Bank Mergers Are a Funny Thing

by Talk Business & Politics ([email protected]) 90 views 

Metropolitan National Bank president and CEO Lunsford Bridges, as you now, is not part of the long-term plan at Simmons First National Bank, but Susie Smith, Metropolitan’s senior VP and COO, apparently is.

A source told the Northwest Arkansas Business Journal that Smith is currently on sabbatical, but when she returns to work, will be part of the Simmons team moving forward.

The source also told Whispers that Smith will keep her office in the tower on Capitol Avenue in downtown Little Rock, while Bridges, who is being retained by Simmons as a “consultant” for the remainder of the year, had to move out of his 12th-floor office a few weeks ago and make way for David Bartlett, president and chief banking officer with Simmons.

The funny thing about bank mergers, among many other things, is that they have a way of changing what appears to be unchangeable.

For instance, just last summer Bridges and Smith, side by side and grinning, were pictured in the Arkansas Democrat-Gazette at the Aug. 26 meeting of the Little Rock Touchdown Club, when University of Arkansas football coach Bret Bielema was the featured guest. MNB is the club’s longtime chief sponsor.

According to an ADG article describing the club’s meeting, Bridges incited the anxious crowd by mimicking Hank Williams Jr. and asking, “Are you ready for some football?”

That was just a couple of weeks before Simmons announced it had submitted the winning bid for what would ultimately become the $53.6 million purchase of MNB.

Whispers will probably never hear what Bridges has to say about what transpired. The Simmons communications division did not respond to our repeated attempts to reach the man.

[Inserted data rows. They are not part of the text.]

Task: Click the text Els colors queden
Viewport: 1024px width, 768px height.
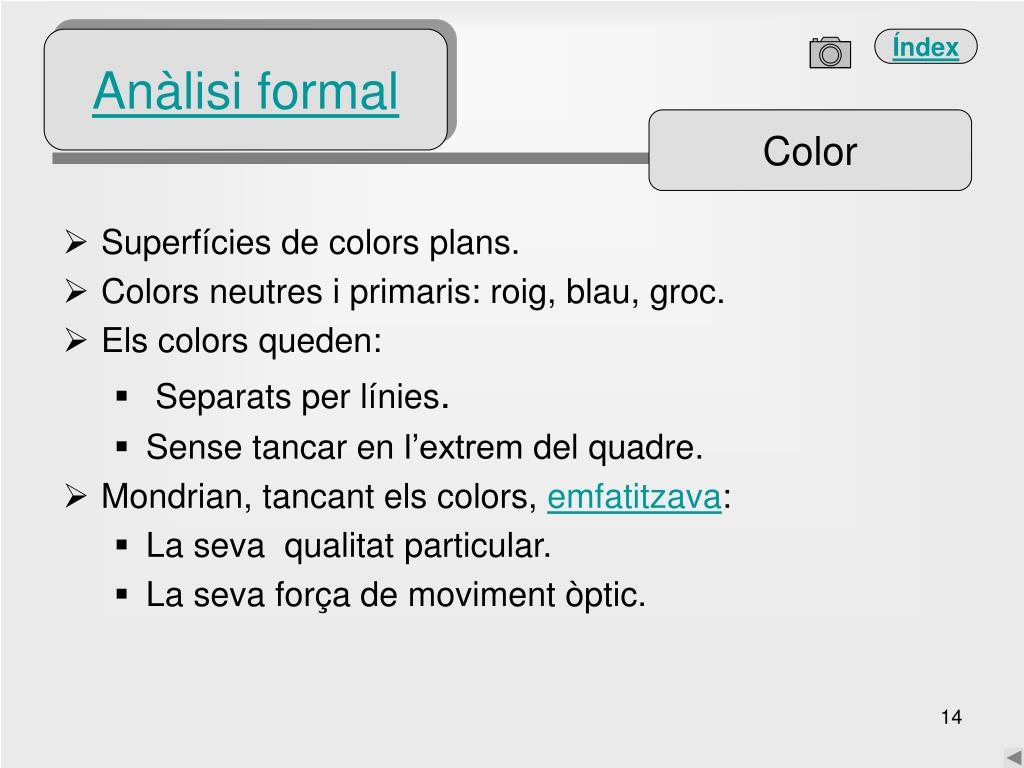Action: click(242, 341)
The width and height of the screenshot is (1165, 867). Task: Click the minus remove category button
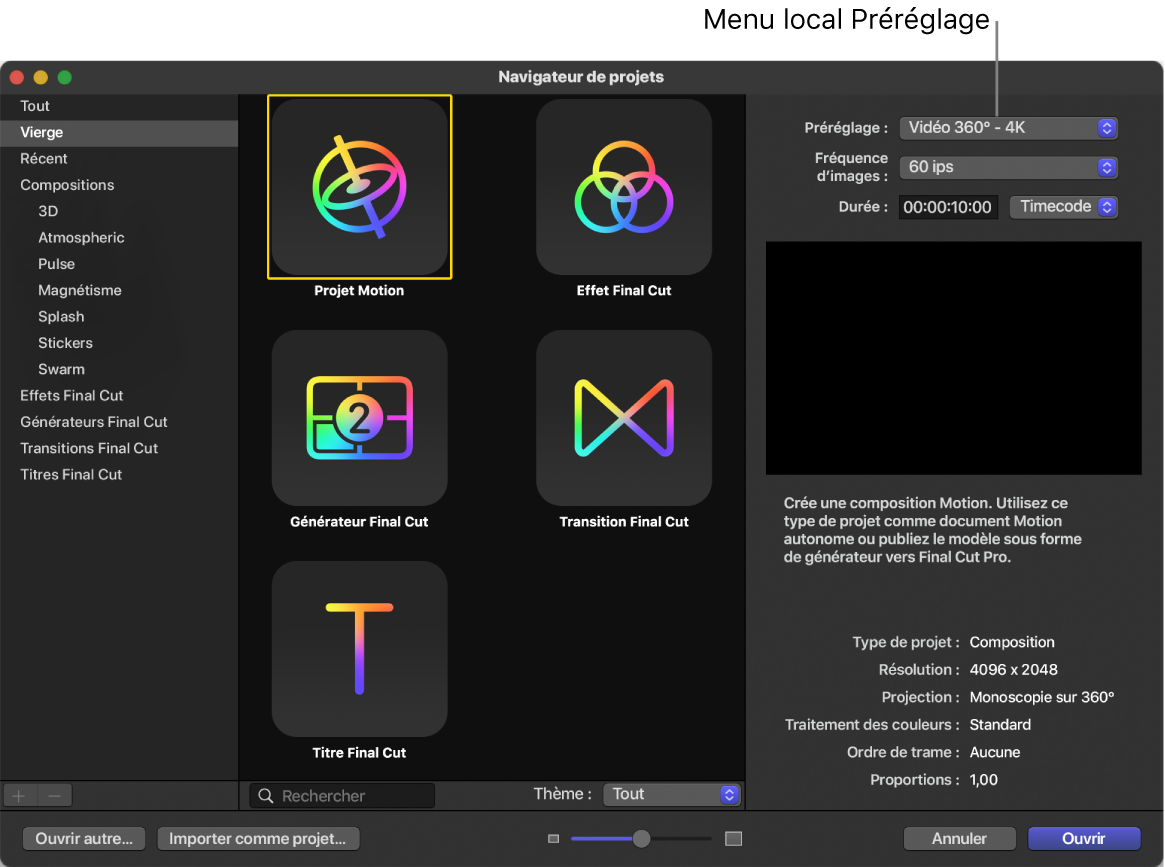click(55, 796)
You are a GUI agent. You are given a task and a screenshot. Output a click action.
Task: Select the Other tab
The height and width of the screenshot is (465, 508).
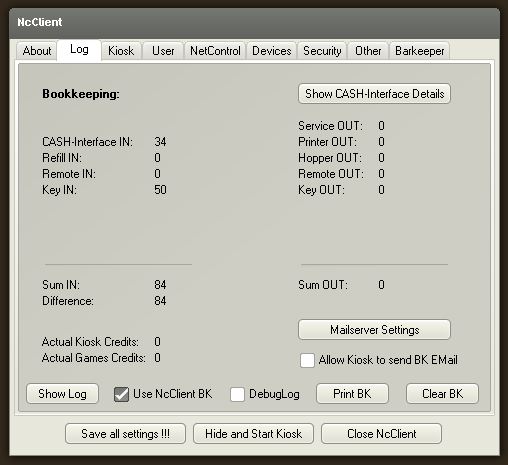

But here in Northwest Arkansas, Bridges made an enemy in real estate broker Tom Terminella, and he was eager to speak to Bridges’ demise.

Referencing MNB’s lending practices, its bankruptcy and $25 million in federal bailout funds, Terminella told the Business Journal, “If the worst thing that happens to Lunsford Bridges is getting cut loose from the banking world, he will be a very lucky man.”